Cathay Pacific to Burn Cash as Crew Quarantine Rules Bite

Cathay Pacific to Burn Cash as Crew Quarantine Rules Bite
A sign of Cathay Pacific is seen at its headquarters Cathay City in Hong Kong, China, on Oct. 21, 2020. Lam Yik/Reuters
Reuters
Updated:
0:00

Hong Kong’s Cathay Pacific Airways Ltd. said on Monday that it expected to resume burning cash because of stricter crew quarantine measures after flagging a surprise profit in the second half of 2021 due to cost cuts and a strong cargo market.

The airline forecast it would post an annual loss of HK$5.6 billion ($719 million) to HK$6.1 billion ($784 million) for 2021, well below the average HK$10.2 billion ($1.31 billion) estimate from 12 analysts polled by Refinitiv and its HK$21.65 billion ($2.78 billion) loss in 2020.

The full-year forecast was also narrower than the first-half loss of HK$7.57 billion ($972 million), with Cathay pointing to positive cashflow generation in the second half.

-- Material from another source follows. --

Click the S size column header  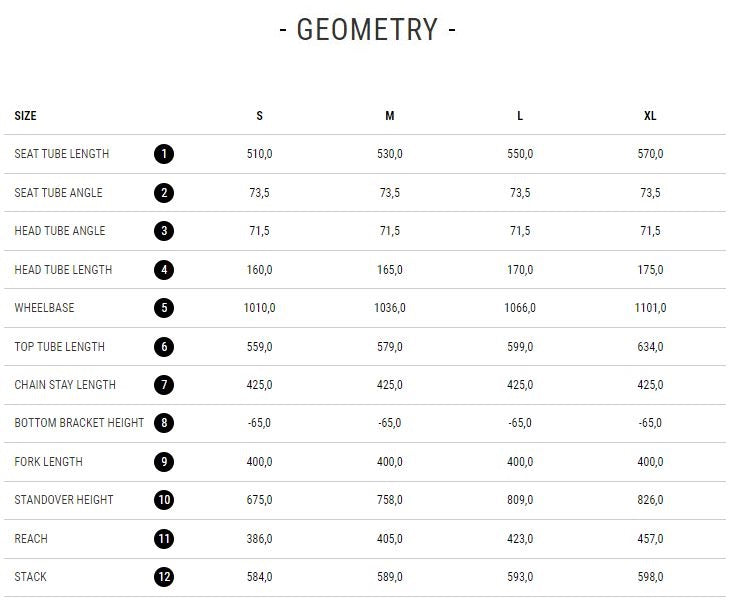[x=260, y=116]

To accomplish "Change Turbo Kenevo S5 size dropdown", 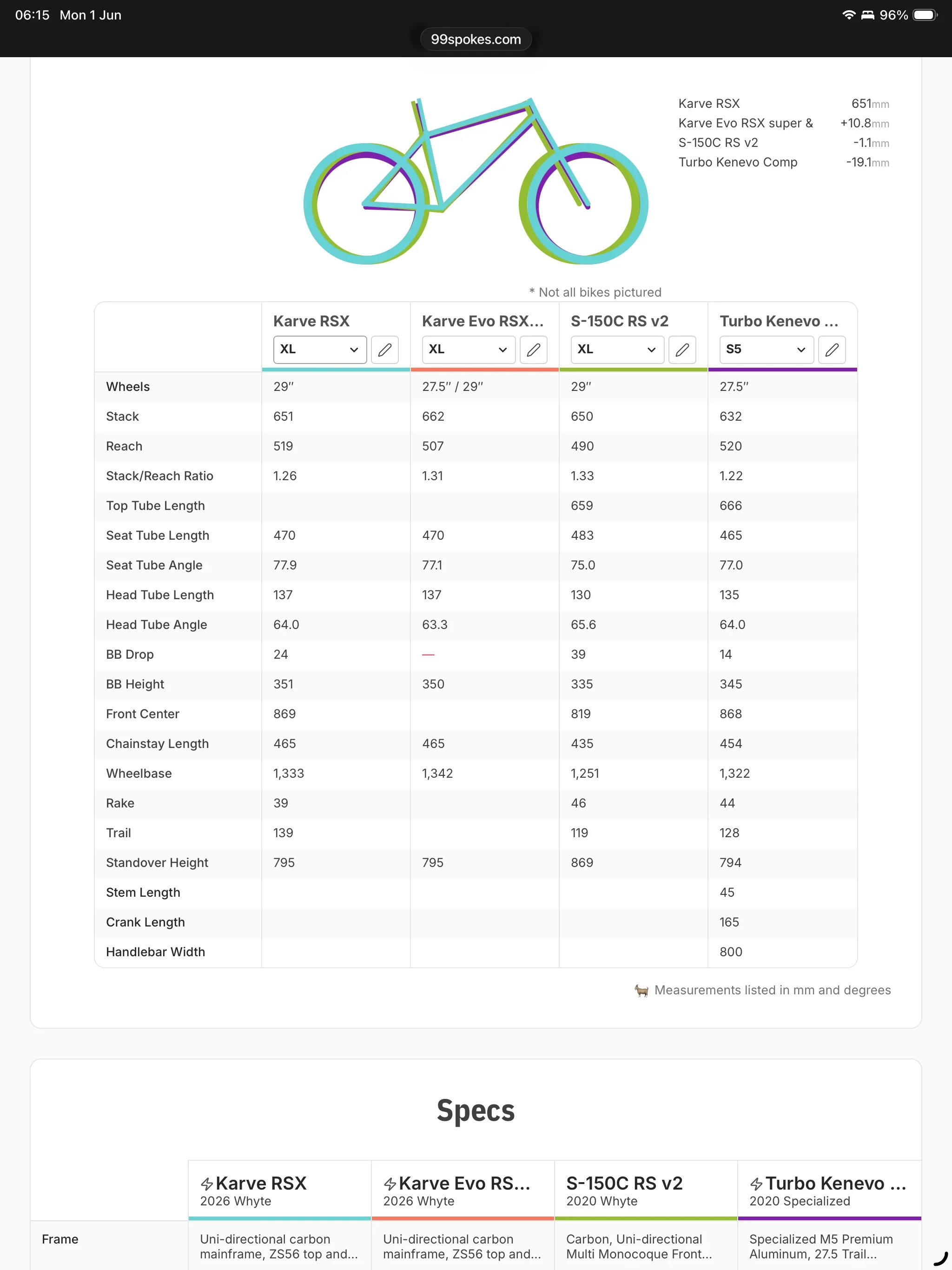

However, the airline forecast it would burn through HK$1 billion ($128 million) to HK$1.5 billion ($192.6 million) of cash a month starting in February after the government tightened crew quarantine restrictions, forcing the airline to cut cargo and passenger capacity sharply.

Cathay is operating about 2 percent of its pre-pandemic passenger capacity and about 20 percent of its pre-pandemic cargo capacity in January.

Rival Singapore Airlines Ltd., which also lacks a domestic market but has less-strict travel rules, forecasts it will reach 47 percent and 45 percent of pre-COVID passenger capacity in January and February respectively.

The schedules listed on Cathay’s website for February and March appear about as light as January, with only a handful of flights per month to destinations such as London, Sydney, and Tokyo that had multiple daily flights before the pandemic. Flights to mainland China are less affected.

“Until conditions improve, we are doing everything in our power to maximise capacity, and estimate that mitigation measures to increase crew resources will enable us to operate approximately an additional 5 percent more cargo flight capacity than we are currently operating,” Cathay Chief Executive Augustus Tang said in a statement.

Hong Kong has suspended transit flights from most of the world.

The financial center last month introduced tighter crew quarantine rules after two Cathay crew members who broke self-isolation measures sparked a COVID-19 outbreak in the city.

The two have since been fired, arrested and charged over the breaches.